→ Tugas Latihan
Menurut kutipan tentang perjanjian perkawinan, oleh siapa perjanjian tertulis kedua pihak disahkan berdasarkan pasal 29 UUP?

→ Kutipan Dokumen
Namun dengan disahkannya Undang Undang
nomor 1 tahun 1974 tentang Perkawinan (UUP), yang dalam pasal 29 disebutkan bahwa
pada waktu atau sebelum perkawinan calon suami isteri atas persetujuan bersama
membuat suatu perjanjian perkawinan, perjanjian perkawinan berlaku untuk
seluruh warga negara Indonesia. Namun dalam UUP tersebut tidak disebutkan
secara rinci perjanjian tersebut mengenai apa. Oleh karena tidak adanya
pembatasan tersebut maka dapat disimpulkan bahwa isi perjanjian tersebut luas
sekali dan mengenai berbagai hal. Terlebih lagi dalam peraturan pelaksanannya
tidak mengatur lebih lanjut bagaimana tentang perjanjian perkawian dimaksud,
hanya disebutkan bahwa bila terdapat perjanjian perkawinan maka hal tersebut
harus dimuat dalam akta perkawinan hal ini berarti bahwa perjanjian perkawinan
harus diadakan sebelum dilangsungkannya perkawinan.
Mengenai perjanjian perkawinan
yang diatur dalam pasal 29 UUP yang berbunyi :
- Pada waktu atau sebelum perkawinan dilangsungkan, kedua pihak atas persetujuan bersama dapat mengadakan perjanjian tertulis yang disahkan oleh Pegawai Pencatatan Perkawinan, setelah isinya berlaku juga terhadap pihak ketiga sepanjang pihak ketiga tersangkut.
- Perjanjian tersebut tidak dapat disahkan bilamana melanggar batas-batas hukum, agama dan kesusilaan.
- Perjanjian tersebut berlaku sejak perkawinan berlangsung.
- Selama perkawinan berlangsung perjanjian tersebut tidak dapat diubah, kecuali bila dari kedua belah pihak ada persetujuan untuk mengubah dan perubahan tidak merugikan pihak ketiga.
Oleh karena ketentuan yang
tercantum dalam UUP tentang perjanjian perkawinan tidak mengatur secara detail,
maka masyarakat masih menggunakan KUHPerdata terhadap ketentuan-ketentuan yang
belum diatur dalam UUP.
Dalam penjelasan pasal 29 UUP
menyatakan bahwa perjanjian dalam pasal ini tidak termasuk taklik talak. Namun
dalam pasal 11 Peraturan Menteri Agama nomor 3 tahun 1975 menyebutkan suatu
peraturan yang bertentangan. Hal itu diungkapkan sebagai berikut.

→ Data Tercatat
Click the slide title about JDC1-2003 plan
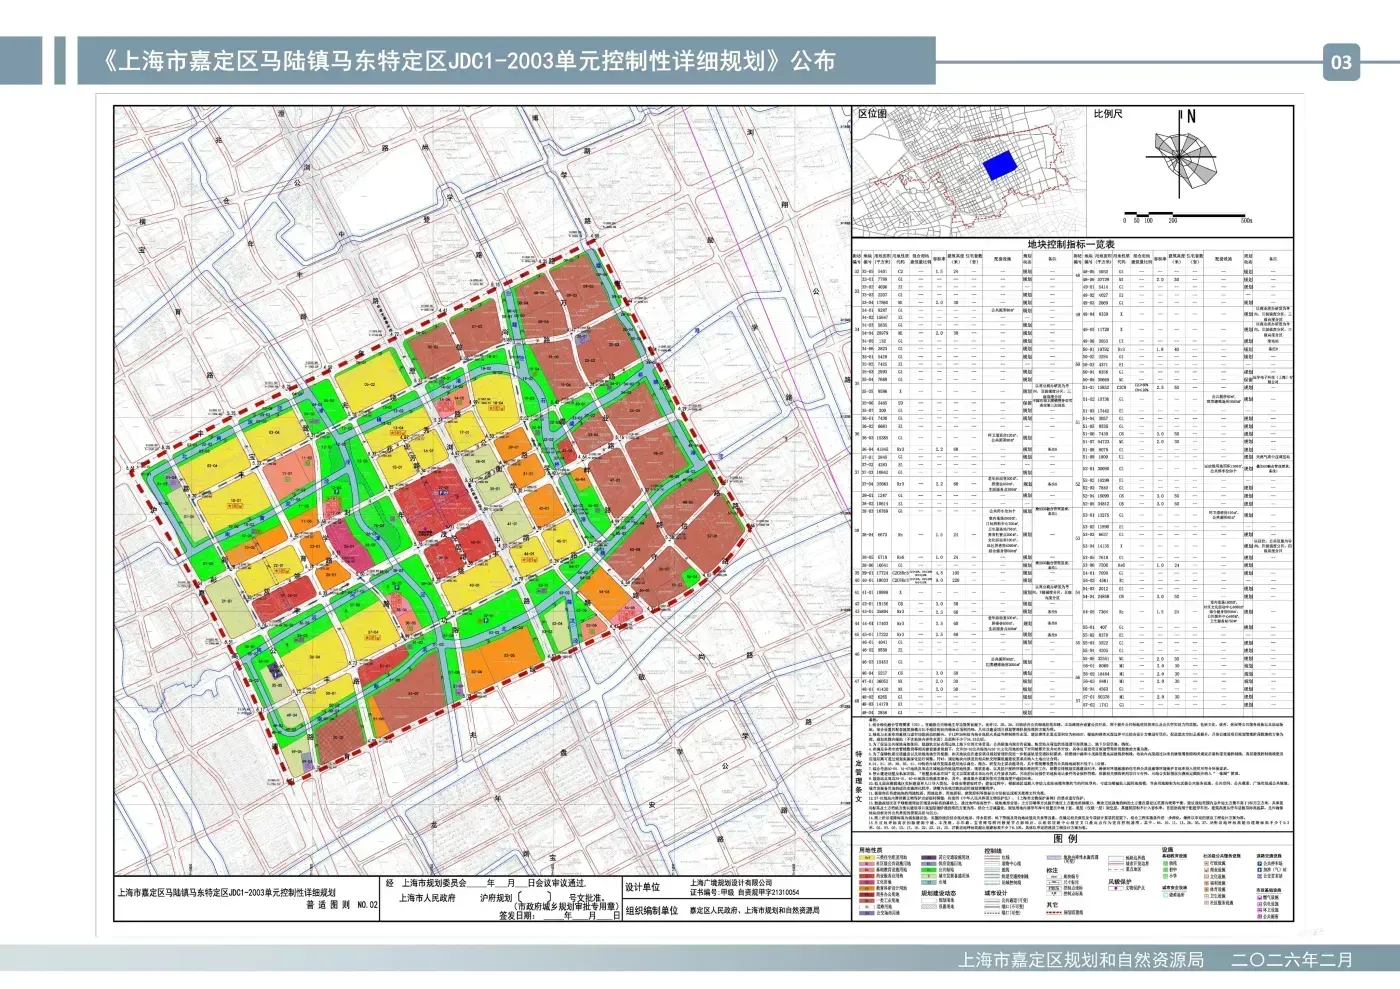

→ Hasil Latihan
Oleh Pegawai Pencatatan Perkawinan.